> _DOCUMENT_
Trees in the Mist

Trees in the Mist

A Love Affair with Watercolors


When I tell people I am a watercolorist, they often offer condolences, saying “It’s such a difficult and unforgiving medium!” In a way, it is. But this is like saying that Mount Tamalpais (in California’s Marin County) is annoyingly high! The peak is high, but the hike up offers wonderful gifts along the way, and the views at the summit are so rewarding.

I began to tinker with watercolors about a decade ago, as a way to depict stories that emerged from my imagination through a process called guided imagery. At the time I had no idea of the potential of this medium: it was simply a handy way to color things in. Soon, though, I joined an evening watercolor class as an antidote to the long, gray winters of rural New York (where I was living at the time). The teacher, Carolyn Hutchings Edlund, captivated us from the beginning. Clearly, this was no ordinary paint!


 Unlike acrylics or oils or pencil or, well, most other media, which generally are intended to stay where you put them (unless there is a mishap involving food or wine or fire or pets or a natural disaster), watercolor pigments may continue to move and interact as the moist paper dries. The water, too, may wander. You can turn away for a few minutes and come back to discover something new has appeared that you didn’t expect.


One can learn how to control the behavior of pigments and water so there aren't many surprises. On the other hand, relinquishing some control allows this medium to do what few others can: co-create with you!

> _STATED PROBLEM 1_
Repeat the stretch of the watercolor essay from "When I tell" through "no ordinary paint!" word for word.

> _SOURCE MATERIAL_
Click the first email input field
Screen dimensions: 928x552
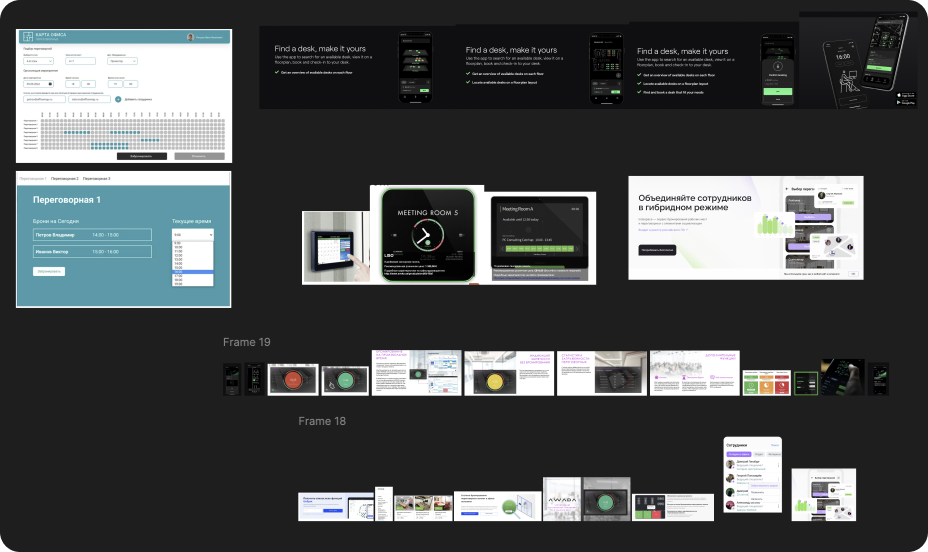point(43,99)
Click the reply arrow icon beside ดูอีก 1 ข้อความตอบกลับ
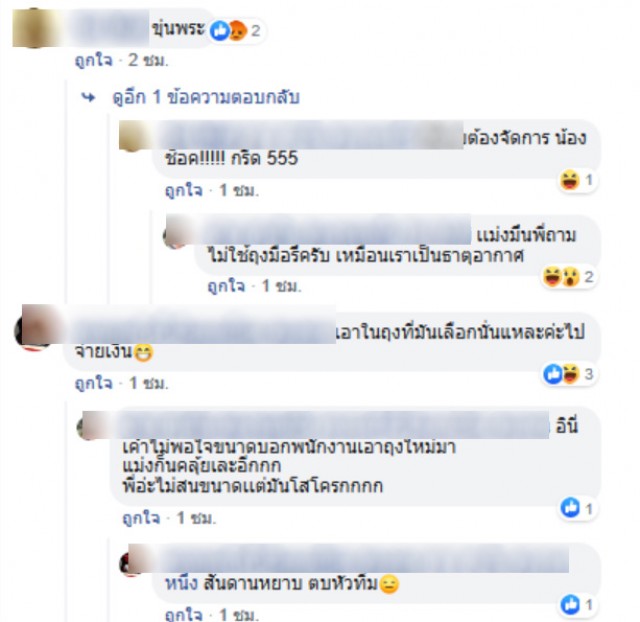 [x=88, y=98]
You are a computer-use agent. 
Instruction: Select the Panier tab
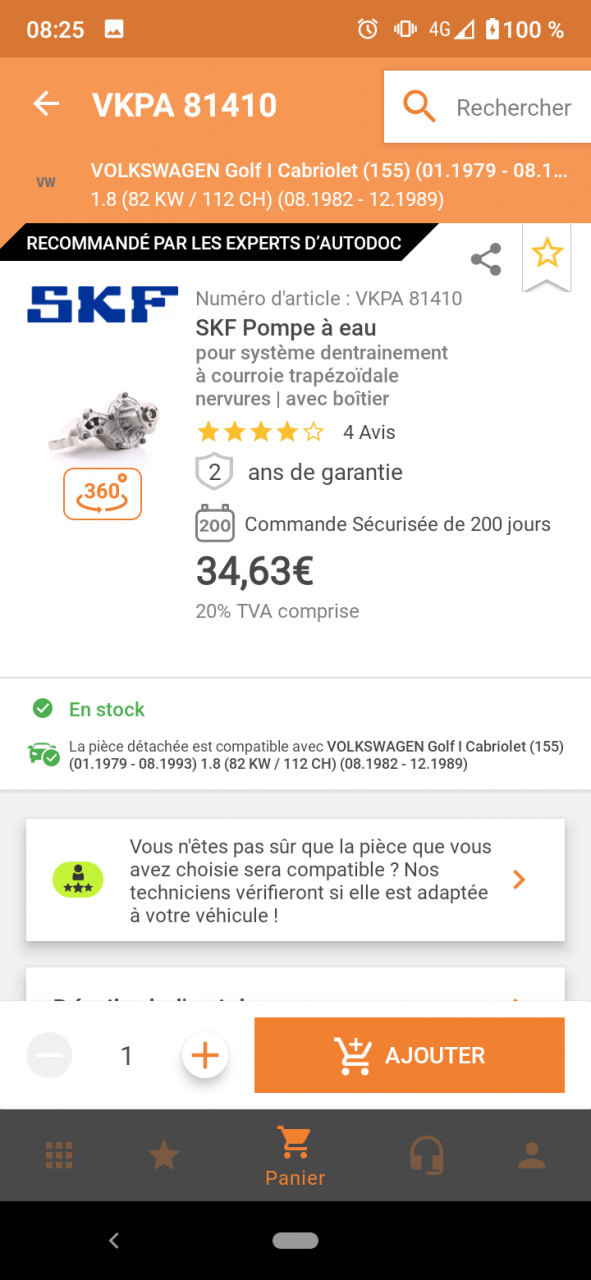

> _STATED PROBLEM 2_
Turn the stretch of rows from the line containing "You are a computer-use agent." through the end of the rows into a Markdown table with the columns Number and Line, leaving out blank lines and the pictures.

> _EXERCISE OUTPUT 1_
When I tell people I am a watercolorist, they often offer condolences, saying “It’s such a difficult and unforgiving medium!” In a way, it is. But this is like saying that Mount Tamalpais (in California’s Marin County) is annoyingly high! The peak is high, but the hike up offers wonderful gifts along the way, and the views at the summit are so rewarding.

I began to tinker with watercolors about a decade ago, as a way to depict stories that emerged from my imagination through a process called guided imagery. At the time I had no idea of the potential of this medium: it was simply a handy way to color things in. Soon, though, I joined an evening watercolor class as an antidote to the long, gray winters of rural New York (where I was living at the time). The teacher, Carolyn Hutchings Edlund, captivated us from the beginning. Clearly, this was no ordinary paint!

> _EXERCISE OUTPUT 2_
| Number | Line |
|---|---|
| 1 | You are a computer-use agent.  |
| 2 | Instruction: Select the Panier tab |